'''

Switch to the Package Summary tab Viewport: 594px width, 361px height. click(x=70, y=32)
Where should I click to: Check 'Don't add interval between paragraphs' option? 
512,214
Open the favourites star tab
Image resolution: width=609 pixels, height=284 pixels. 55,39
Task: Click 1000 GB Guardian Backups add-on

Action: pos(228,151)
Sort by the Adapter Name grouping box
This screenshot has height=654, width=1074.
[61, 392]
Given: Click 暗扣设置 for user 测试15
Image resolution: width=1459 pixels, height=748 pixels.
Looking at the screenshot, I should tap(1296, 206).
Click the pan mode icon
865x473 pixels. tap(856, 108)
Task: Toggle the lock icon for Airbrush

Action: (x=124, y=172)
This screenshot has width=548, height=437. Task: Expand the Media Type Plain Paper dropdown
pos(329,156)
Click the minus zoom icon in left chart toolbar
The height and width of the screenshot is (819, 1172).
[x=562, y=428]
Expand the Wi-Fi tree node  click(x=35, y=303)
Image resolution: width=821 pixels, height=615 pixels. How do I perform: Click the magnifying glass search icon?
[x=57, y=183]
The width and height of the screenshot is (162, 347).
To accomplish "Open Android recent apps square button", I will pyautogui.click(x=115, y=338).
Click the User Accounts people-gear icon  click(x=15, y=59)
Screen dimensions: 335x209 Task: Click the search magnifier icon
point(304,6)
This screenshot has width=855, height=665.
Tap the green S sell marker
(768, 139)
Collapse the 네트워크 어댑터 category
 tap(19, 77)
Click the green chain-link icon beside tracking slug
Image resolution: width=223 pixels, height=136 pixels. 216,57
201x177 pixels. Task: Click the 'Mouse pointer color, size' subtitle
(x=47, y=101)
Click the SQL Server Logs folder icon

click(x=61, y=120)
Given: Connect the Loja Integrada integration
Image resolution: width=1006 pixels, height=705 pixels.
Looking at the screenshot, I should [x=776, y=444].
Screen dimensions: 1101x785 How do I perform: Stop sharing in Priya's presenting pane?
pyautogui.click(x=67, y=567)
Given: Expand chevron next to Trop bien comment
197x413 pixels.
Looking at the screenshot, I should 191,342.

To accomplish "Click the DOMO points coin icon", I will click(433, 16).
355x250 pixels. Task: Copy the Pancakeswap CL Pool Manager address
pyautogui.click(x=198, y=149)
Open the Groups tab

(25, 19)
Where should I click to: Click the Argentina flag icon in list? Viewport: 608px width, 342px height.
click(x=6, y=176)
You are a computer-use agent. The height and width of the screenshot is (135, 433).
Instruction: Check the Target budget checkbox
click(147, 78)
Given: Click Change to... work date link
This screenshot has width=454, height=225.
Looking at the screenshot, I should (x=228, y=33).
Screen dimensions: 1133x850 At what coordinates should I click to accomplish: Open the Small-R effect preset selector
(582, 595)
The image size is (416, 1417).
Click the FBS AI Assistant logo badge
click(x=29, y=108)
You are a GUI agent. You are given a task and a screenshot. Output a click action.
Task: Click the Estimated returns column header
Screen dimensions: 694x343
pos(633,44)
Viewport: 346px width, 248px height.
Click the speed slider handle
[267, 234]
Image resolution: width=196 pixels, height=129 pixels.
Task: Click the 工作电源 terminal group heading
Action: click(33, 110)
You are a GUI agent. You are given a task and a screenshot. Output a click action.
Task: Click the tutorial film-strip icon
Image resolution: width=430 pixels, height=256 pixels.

'''

THE PROBLEM: Reproduce the data above in full, with no line missing.

ANSWER BOX:
Switch to the Package Summary tab Viewport: 594px width, 361px height. click(x=70, y=32)
Where should I click to: Check 'Don't add interval between paragraphs' option? 
512,214
Open the favourites star tab
Image resolution: width=609 pixels, height=284 pixels. 55,39
Task: Click 1000 GB Guardian Backups add-on

Action: pos(228,151)
Sort by the Adapter Name grouping box
This screenshot has height=654, width=1074.
[61, 392]
Given: Click 暗扣设置 for user 测试15
Image resolution: width=1459 pixels, height=748 pixels.
Looking at the screenshot, I should tap(1296, 206).
Click the pan mode icon
865x473 pixels. tap(856, 108)
Task: Toggle the lock icon for Airbrush

Action: (x=124, y=172)
This screenshot has width=548, height=437. Task: Expand the Media Type Plain Paper dropdown
pos(329,156)
Click the minus zoom icon in left chart toolbar
The height and width of the screenshot is (819, 1172).
[x=562, y=428]
Expand the Wi-Fi tree node  click(x=35, y=303)
Image resolution: width=821 pixels, height=615 pixels. How do I perform: Click the magnifying glass search icon?
[x=57, y=183]
The width and height of the screenshot is (162, 347).
To accomplish "Open Android recent apps square button", I will pyautogui.click(x=115, y=338).
Click the User Accounts people-gear icon  click(x=15, y=59)
Screen dimensions: 335x209 Task: Click the search magnifier icon
point(304,6)
This screenshot has width=855, height=665.
Tap the green S sell marker
(768, 139)
Collapse the 네트워크 어댑터 category
 tap(19, 77)
Click the green chain-link icon beside tracking slug
Image resolution: width=223 pixels, height=136 pixels. 216,57
201x177 pixels. Task: Click the 'Mouse pointer color, size' subtitle
(x=47, y=101)
Click the SQL Server Logs folder icon

click(x=61, y=120)
Given: Connect the Loja Integrada integration
Image resolution: width=1006 pixels, height=705 pixels.
Looking at the screenshot, I should [x=776, y=444].
Screen dimensions: 1101x785 How do I perform: Stop sharing in Priya's presenting pane?
pyautogui.click(x=67, y=567)
Given: Expand chevron next to Trop bien comment
197x413 pixels.
Looking at the screenshot, I should 191,342.

To accomplish "Click the DOMO points coin icon", I will click(433, 16).
355x250 pixels. Task: Copy the Pancakeswap CL Pool Manager address
pyautogui.click(x=198, y=149)
Open the Groups tab

(25, 19)
Where should I click to: Click the Argentina flag icon in list? Viewport: 608px width, 342px height.
click(x=6, y=176)
You are a computer-use agent. The height and width of the screenshot is (135, 433).
Instruction: Check the Target budget checkbox
click(147, 78)
Given: Click Change to... work date link
This screenshot has width=454, height=225.
Looking at the screenshot, I should (x=228, y=33).
Screen dimensions: 1133x850 At what coordinates should I click to accomplish: Open the Small-R effect preset selector
(582, 595)
The image size is (416, 1417).
Click the FBS AI Assistant logo badge
click(x=29, y=108)
You are a GUI agent. You are given a task and a screenshot. Output a click action.
Task: Click the Estimated returns column header
Screen dimensions: 694x343
pos(633,44)
Viewport: 346px width, 248px height.
Click the speed slider handle
[267, 234]
Image resolution: width=196 pixels, height=129 pixels.
Task: Click the 工作电源 terminal group heading
Action: click(33, 110)
You are a GUI agent. You are given a task and a screenshot. Output a click action.
Task: Click the tutorial film-strip icon
Image resolution: width=430 pixels, height=256 pixels.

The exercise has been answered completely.